La nuit, quand la plupart dorment, certains veillent, les mains fermes sur le volant. Ce sont les chauffeurs de nuit, ces héros silencieux qui sillonnent les routes obscures à bord de cars de transport ou de camions de marchandises. Leur tâche est bien plus complexe qu’on ne l’imagine : visibilité réduite, fatigue, solitude, routes sinueuses ou mal entretenues. Pourtant, ils avancent, guidés par l’expérience, l’instinct et un sang-froid admirable.
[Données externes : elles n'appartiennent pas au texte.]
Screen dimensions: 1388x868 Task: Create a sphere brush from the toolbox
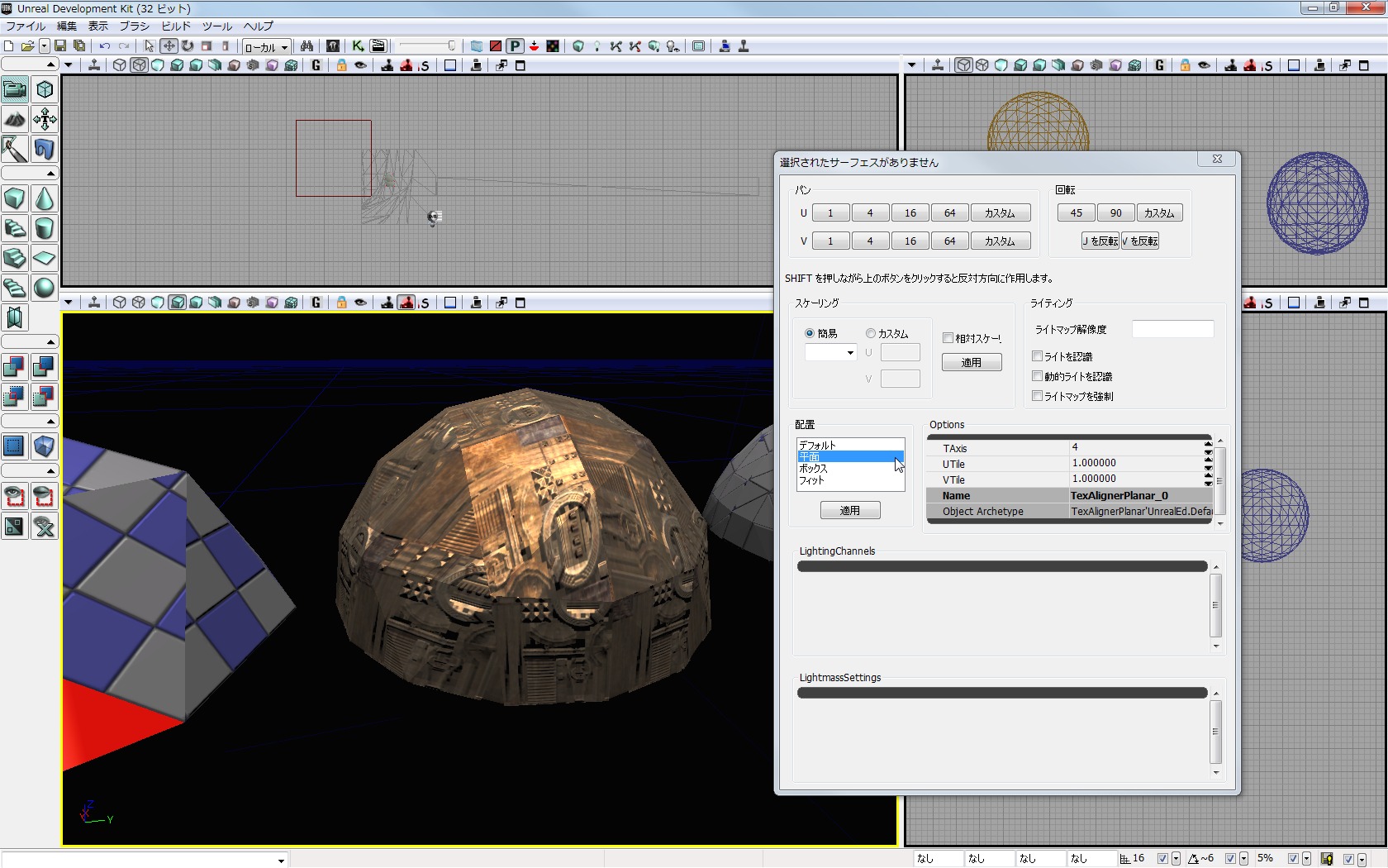point(45,288)

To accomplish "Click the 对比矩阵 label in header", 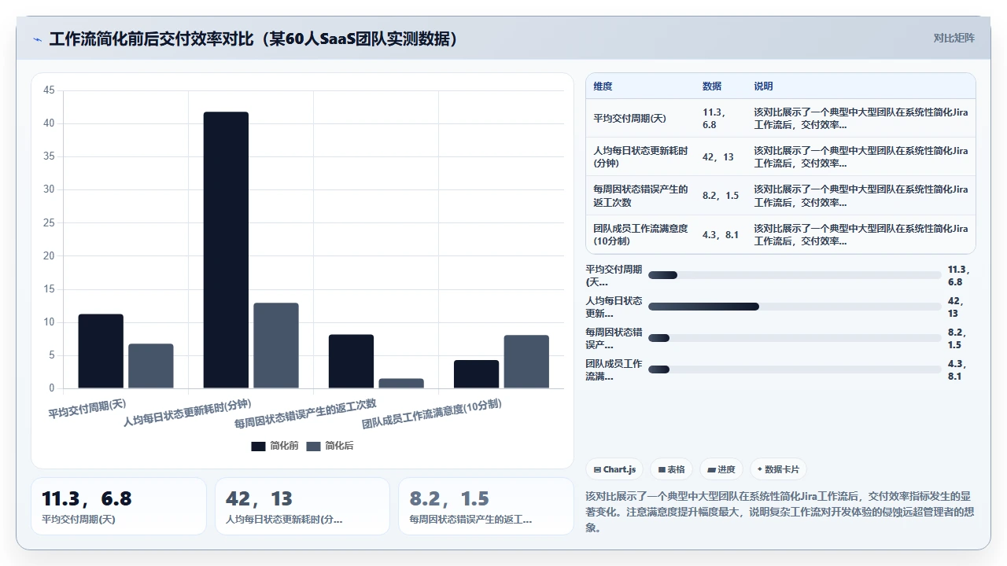I will pos(954,38).
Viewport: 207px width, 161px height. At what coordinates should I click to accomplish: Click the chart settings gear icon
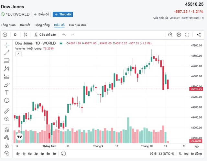(x=179, y=35)

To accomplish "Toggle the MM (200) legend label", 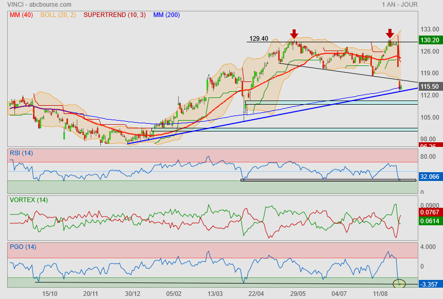I will click(x=165, y=15).
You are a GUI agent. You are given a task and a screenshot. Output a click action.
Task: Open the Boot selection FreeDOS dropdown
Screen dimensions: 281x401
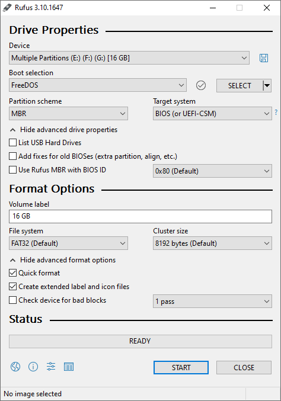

Conduire la nuit demande une vigilance accrue. Les réflexes doivent être aiguisés, les sens en alerte permanente. Le moindre imprévu peut virer au drame. Et pourtant, ces chauffeurs accomplissent leur mission chaque nuit, souvent sans incident, pendant des années. Ce sont de véritables professeurs de la route, des modèles de sang-froid et d’endurance.
Contrairement aux idées reçues, les accidents ne surviennent pas uniquement la nuit. Nombre d’accidents graves se produisent en plein jour. Il serait donc injuste de faire porter à l’obscurité la responsabilité exclusive des dangers routiers. Ce sont plutôt les conditions de conduite, la vigilance et l’état des routes qui influencent les risques.
Ceux qui ont déjà conduit la nuit, même en ville, savent combien c’est exigeant. Alors imaginez les longues heures passées en pleine brousse, sur des axes non éclairés, sans signalisation claire. Il faut du courage et une grande maîtrise de soi pour assurer la sécurité des passagers ou des marchandises dans ces conditions.
Ces conducteurs méritent notre considération. Leur travail n’est pas qu’un gagne-pain : c’est un engagement quotidien envers des milliers de voyageurs et l’économie du pays. Respect à eux.